I really love Birchbox and would to get another monthly makeup subscription but I don't know if any other websites do this. Can anyone give any recommendations? Are there any other website like it?


----------



## zadidoll (Jun 17, 2011)

In the US:

Test Tube

Yellow Box Beauty

Makeup Monthly

In Canada:

Loose Button (Luxe Box)

Glymm

In the UK:

GlossyBox

I know there are a few others but off hand am going blank on it.


----------



## greeneyedlady (Jun 17, 2011)

Out of the ones you mentioned, which would you most recommend?

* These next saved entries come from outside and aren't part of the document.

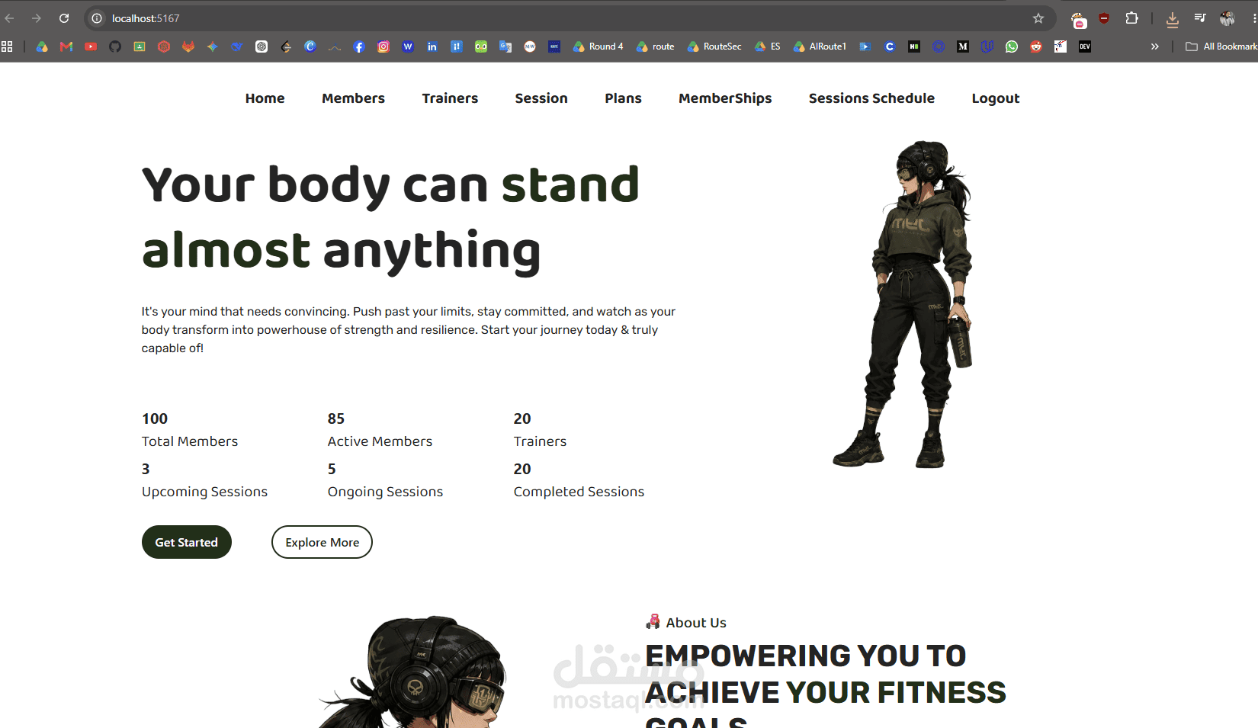Screen dimensions: 1258x728
Task: Click the Explore More button
Action: [322, 542]
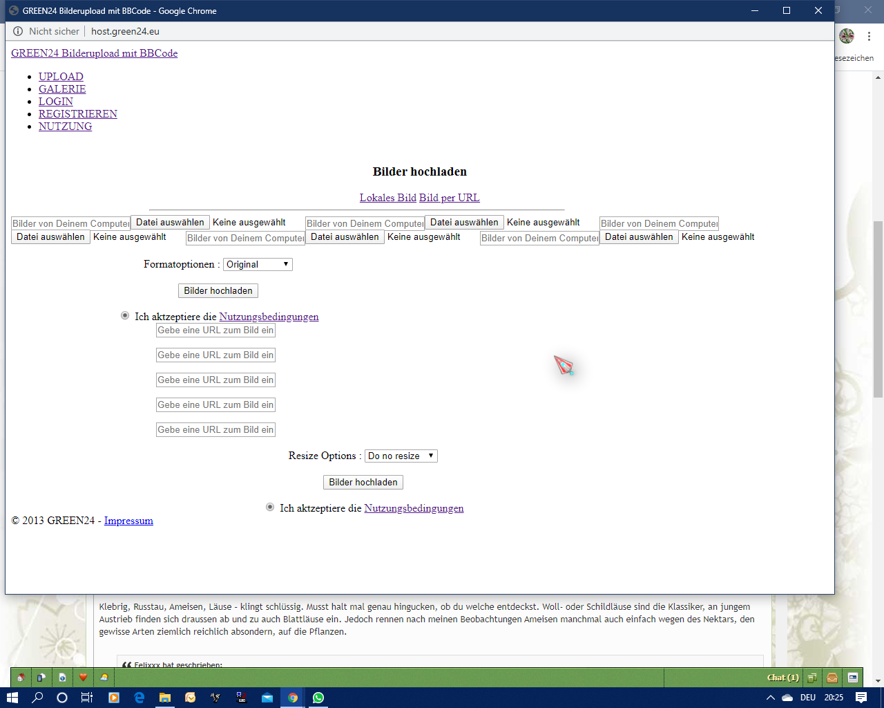Open WhatsApp from the taskbar
Image resolution: width=884 pixels, height=708 pixels.
[318, 698]
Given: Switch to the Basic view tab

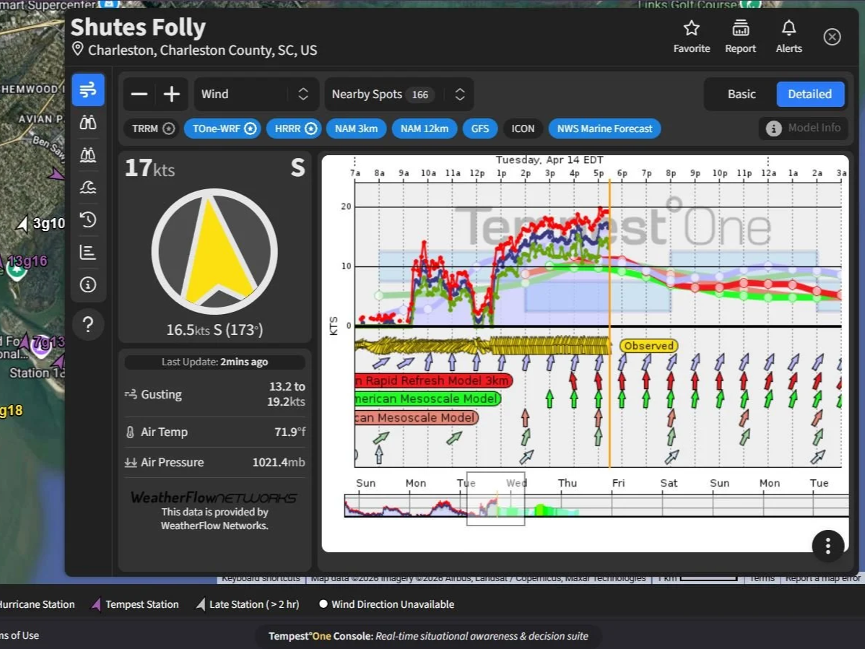Looking at the screenshot, I should [742, 94].
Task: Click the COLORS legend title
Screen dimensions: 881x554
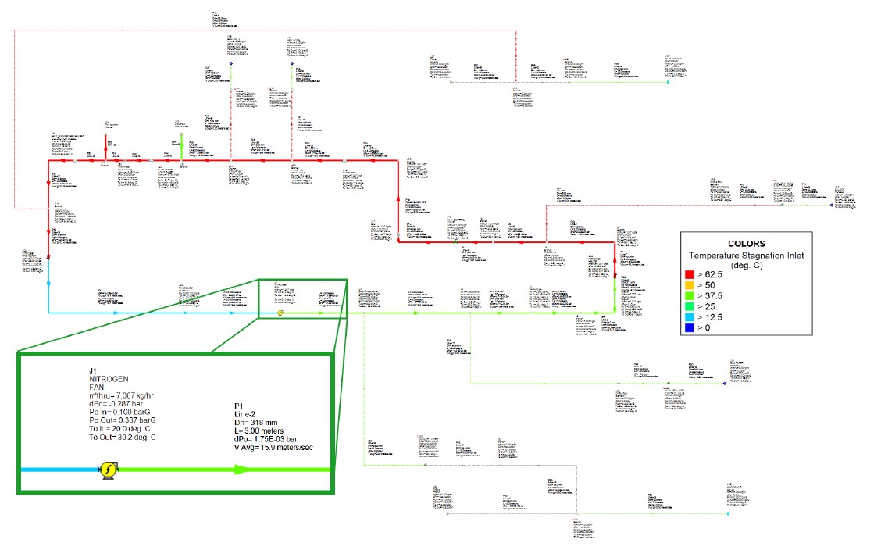Action: tap(746, 243)

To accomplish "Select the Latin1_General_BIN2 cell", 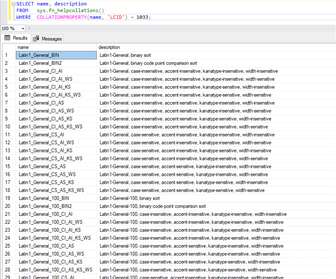I will [x=39, y=63].
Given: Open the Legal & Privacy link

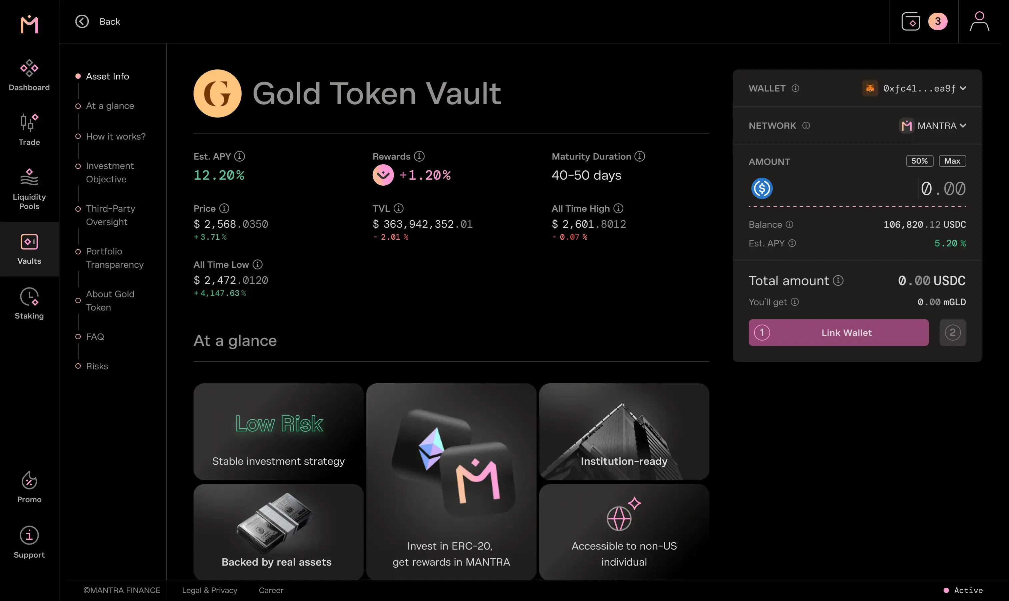Looking at the screenshot, I should tap(209, 590).
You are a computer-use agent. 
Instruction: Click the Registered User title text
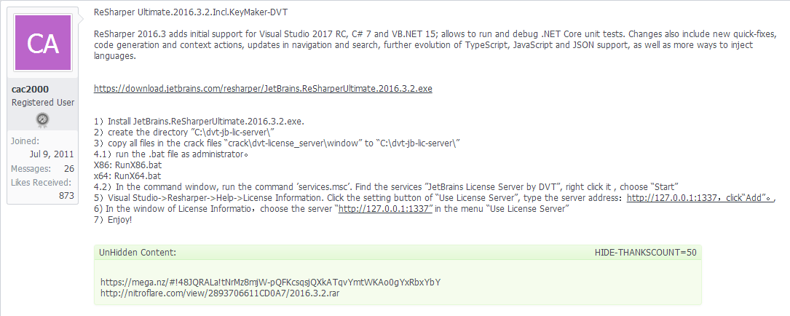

> Originally Posted by *zadidoll* /img/forum/go_quote.gif
> 
> In the US:
> 
> ...


----------



## zadidoll (Jun 17, 2011)

Test Tube looks to be the most promising. It's more pricey at around $39 every three months (it breaks down around $13 per month) but you get deluxe samples. QVC has a good example of what to expect from Test Tube.

http://www.qvc.com/qic/qvcapp.aspx/view.2/app.detail/params.item.A217306.desc.New-Beauty-9Piece-Test-Tube-with-Magazine-Limited-Edition


----------



## laceysmiles84 (Jun 17, 2011)

I LOVE Loose Button!


----------



## diannekaye (Jun 17, 2011)

> Originally Posted by *zadidoll* /img/forum/go_quote.gif
> 
> In the US:
> 
> ...




Thanks so much for the suggestions!


----------



## GirlyEnthusiast (Jun 17, 2011)

The only other one I subscribe to is the Test Tube, like Zadi said breaks down to about $13 a month. But you get 9-10 delux samples AND a magazine.


----------



## DittoBeauty (Jun 17, 2011)

Cool thanks for the info  /emoticons/[email protected] 2x" width="20" height="20" /> I didn't know others existed!


----------



## zadidoll (Jun 17, 2011)

More information on Test Tube Beauty.

https://www.makeuptalk.com/forum/thread/117900/test-tube-beauty-by-new-beauty-magazine

Beauty Fix, another subscription company. Most of us have agreed that the price is too much ($50).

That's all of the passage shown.